The first reason coming to mind to elucidate my standpoint is with this issue that with the advancement of technology alongside the increasing rate of literacy, young people have access to various resources. In other words, parents were the only source of consulting, whereas todays, individuals can find comprehensive information merely by surfing internet. The noteworthy statistics revealed by recent social research conducted in my country show that 70 percent of mand and 63 percent of women are inclined to use information of internet as a guidance for their decisions. Therefore, parents play less important role in making decisions of their children comparing to the past.

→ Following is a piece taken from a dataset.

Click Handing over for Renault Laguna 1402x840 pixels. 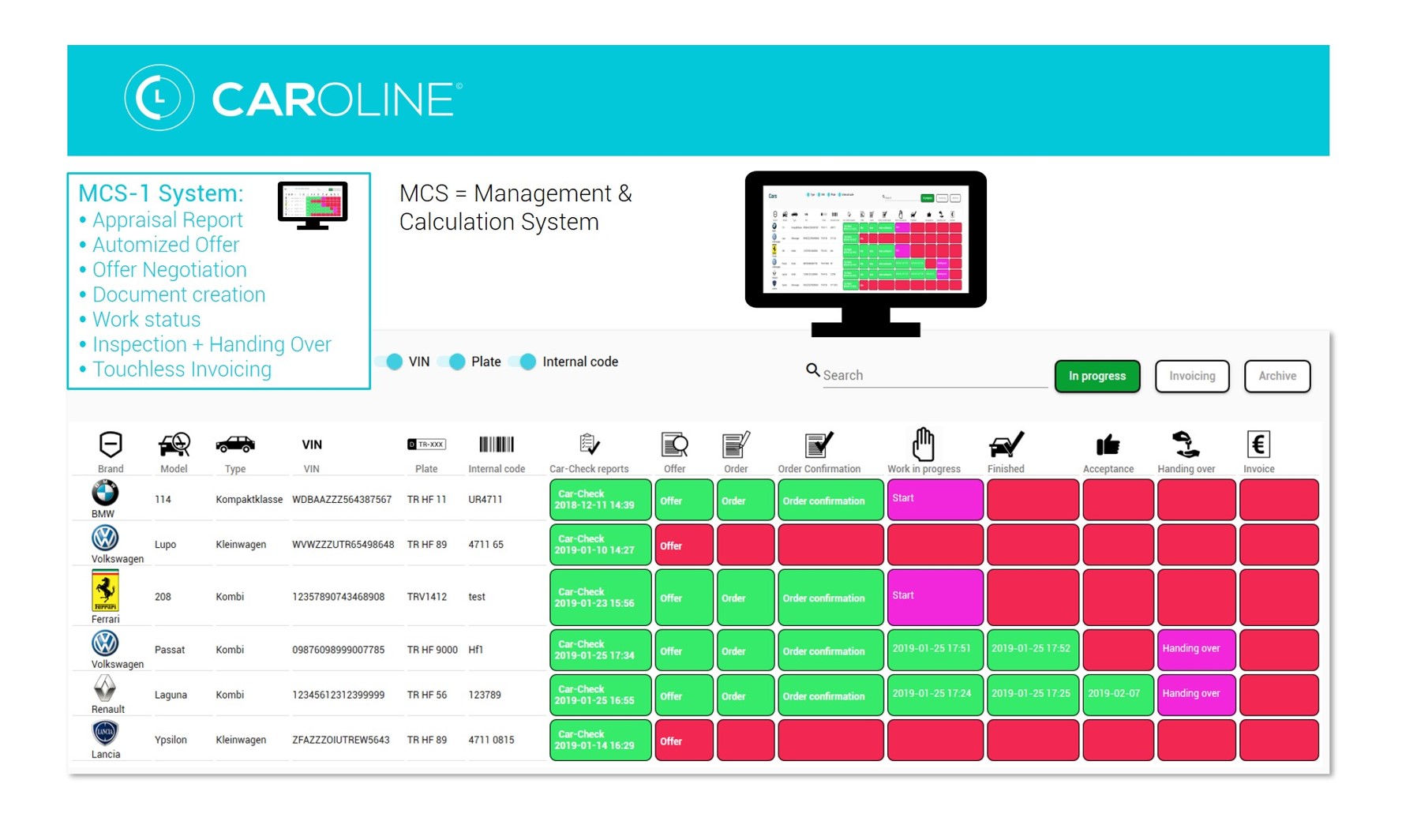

The second rationale behind this issue is rooted in the fact that due to the occurred changes in education and occupation, it is not probable that parents can give precise and right information. In other words, owing to the expansion of science and technology and consequecntly, generation of new profissions, parents cannot have enough data about all fields. Thus their knowledge could not fulfill the needs of their children. In order to make this more clear, consider my personal experience. When I was 18 years old, I had to opt a disiplinary to continue my education. At that time, my parents advised me to join civil engineering deparment because they thaught that in this field I would find better jobs. Although I felt tendency to computer science, I joined civil engineering department. By the passing of time I came to the result that that advice was erroneous. Had I searched from more knowledgable people, I would have better choice.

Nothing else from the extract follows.